In this work the substrate-mediated magnetic interactions between Co and Fe impurities deposited at the Cu(111) surface have been theoretically investigated as a function of external surface charging. The modifications of the interactions as a result of the metallic screening and charge rearrangements are determined theoretically by using the Green's-function Korringa-Kohn-Rostoker method. As in the neutral Cu(111) surface, the effective magnetic exchange coupling ΔE between impurities shows Ruderman-Kittel-Kasuya-Yosida (RKKY) oscillations as a function of the interimpurity distance.
At large interimpurity distances, the wavelength of the RKKY oscillation is not significantly affected by the value and polarity of the external surface charge. Still, important changes in the magnitude of ΔE are observed. For short distances, up to fourth nearest neighbors, surface charging offers remarkable possibilities of controlling the sign and strength of the magnetic coupling. A nonmonotonous dependence of ΔE, including changes from ferromagnetic to antiferromagnetic coupling, is observed as a function of overlayer charging. These results open new possibilities of manipulating the magnetic interactions in surface nanostructures. Further investigations have been devoted to the effects of external EFs on the magnetic state and substrate-mediated magnetic coupling between Mn dimers on the Cu(111) surface.

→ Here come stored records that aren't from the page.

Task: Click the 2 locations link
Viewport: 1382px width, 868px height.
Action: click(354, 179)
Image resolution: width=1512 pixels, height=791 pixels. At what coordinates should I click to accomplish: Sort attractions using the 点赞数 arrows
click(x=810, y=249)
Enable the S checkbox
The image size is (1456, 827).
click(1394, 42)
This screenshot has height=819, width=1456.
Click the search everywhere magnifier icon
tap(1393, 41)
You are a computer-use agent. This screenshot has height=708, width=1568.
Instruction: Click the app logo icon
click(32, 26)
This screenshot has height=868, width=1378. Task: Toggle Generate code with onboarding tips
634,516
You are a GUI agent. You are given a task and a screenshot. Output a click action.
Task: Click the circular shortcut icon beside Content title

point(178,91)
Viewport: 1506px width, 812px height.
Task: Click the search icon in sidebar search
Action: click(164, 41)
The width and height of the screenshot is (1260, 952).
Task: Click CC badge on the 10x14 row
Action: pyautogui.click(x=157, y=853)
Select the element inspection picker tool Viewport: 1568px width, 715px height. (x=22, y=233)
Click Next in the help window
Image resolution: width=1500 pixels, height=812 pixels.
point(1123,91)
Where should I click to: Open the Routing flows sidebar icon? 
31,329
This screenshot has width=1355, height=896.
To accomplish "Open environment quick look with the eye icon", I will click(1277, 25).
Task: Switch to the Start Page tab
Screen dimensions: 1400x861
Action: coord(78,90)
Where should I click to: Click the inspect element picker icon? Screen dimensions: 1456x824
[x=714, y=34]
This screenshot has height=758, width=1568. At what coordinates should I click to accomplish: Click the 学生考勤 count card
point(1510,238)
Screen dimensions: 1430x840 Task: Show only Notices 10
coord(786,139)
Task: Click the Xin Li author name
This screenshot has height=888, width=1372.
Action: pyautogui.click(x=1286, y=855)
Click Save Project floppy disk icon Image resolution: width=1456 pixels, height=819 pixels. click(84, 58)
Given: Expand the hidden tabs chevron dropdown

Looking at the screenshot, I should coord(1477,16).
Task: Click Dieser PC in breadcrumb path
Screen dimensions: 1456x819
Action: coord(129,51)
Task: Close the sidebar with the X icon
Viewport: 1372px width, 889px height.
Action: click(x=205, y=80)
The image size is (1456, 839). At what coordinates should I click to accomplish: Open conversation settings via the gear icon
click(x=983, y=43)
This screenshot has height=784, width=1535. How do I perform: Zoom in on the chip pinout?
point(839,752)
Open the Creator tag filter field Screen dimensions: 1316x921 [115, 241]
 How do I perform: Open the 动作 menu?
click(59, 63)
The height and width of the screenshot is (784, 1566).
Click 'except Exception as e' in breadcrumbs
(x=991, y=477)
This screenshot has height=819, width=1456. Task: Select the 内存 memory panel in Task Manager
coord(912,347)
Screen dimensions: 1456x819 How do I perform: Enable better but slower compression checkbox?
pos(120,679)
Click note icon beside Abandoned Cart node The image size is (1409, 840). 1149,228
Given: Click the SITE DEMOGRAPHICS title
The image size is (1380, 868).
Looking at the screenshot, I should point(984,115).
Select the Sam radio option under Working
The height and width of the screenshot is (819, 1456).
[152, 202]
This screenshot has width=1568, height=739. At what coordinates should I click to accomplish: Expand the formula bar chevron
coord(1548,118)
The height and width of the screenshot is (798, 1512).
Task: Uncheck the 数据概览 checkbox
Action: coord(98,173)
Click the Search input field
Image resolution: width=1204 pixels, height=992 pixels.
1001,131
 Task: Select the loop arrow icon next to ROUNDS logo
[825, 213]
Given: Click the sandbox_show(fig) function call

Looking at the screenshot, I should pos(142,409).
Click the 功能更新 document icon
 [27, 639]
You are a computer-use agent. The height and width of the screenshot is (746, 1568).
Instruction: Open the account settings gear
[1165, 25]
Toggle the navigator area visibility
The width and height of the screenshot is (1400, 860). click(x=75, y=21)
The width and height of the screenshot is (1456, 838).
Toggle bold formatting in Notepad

The first principles calculations of the Kassel group show that a change in the ground-state magnetic order, from antiferromagnetic (AF) to ferromagnetic (FM), can be induced within an isolated Mn2 on Cu(111) by applying a moderately strong EF of about 1 V/m. The magnetic exchange coupling between pairs of dimers displays RKKY-like oscillations as a function of the interdimer distance, which depend significantly on the magnetic order within the dimers (FM or AF) and on their relative orientation on the surface. Moreover, it is observed that applying EFs allows modulation of the exchange coupling within and between the clusters as a function of the intercluster distance. At short distances, AF order within the dimers is favoured even in the presence of EFs, while for large distances the EF can induce a FM order. EFs pointing outwards and inwards with respect to the surface favour parallel and antiparallel magnetic alignment between the dimers, respectively. The dependence of the substrate mediated interaction on the magnetic state of Mn2 can be qualitatively interpreted in terms of the differences in the scattering of spin-polarized surface electrons.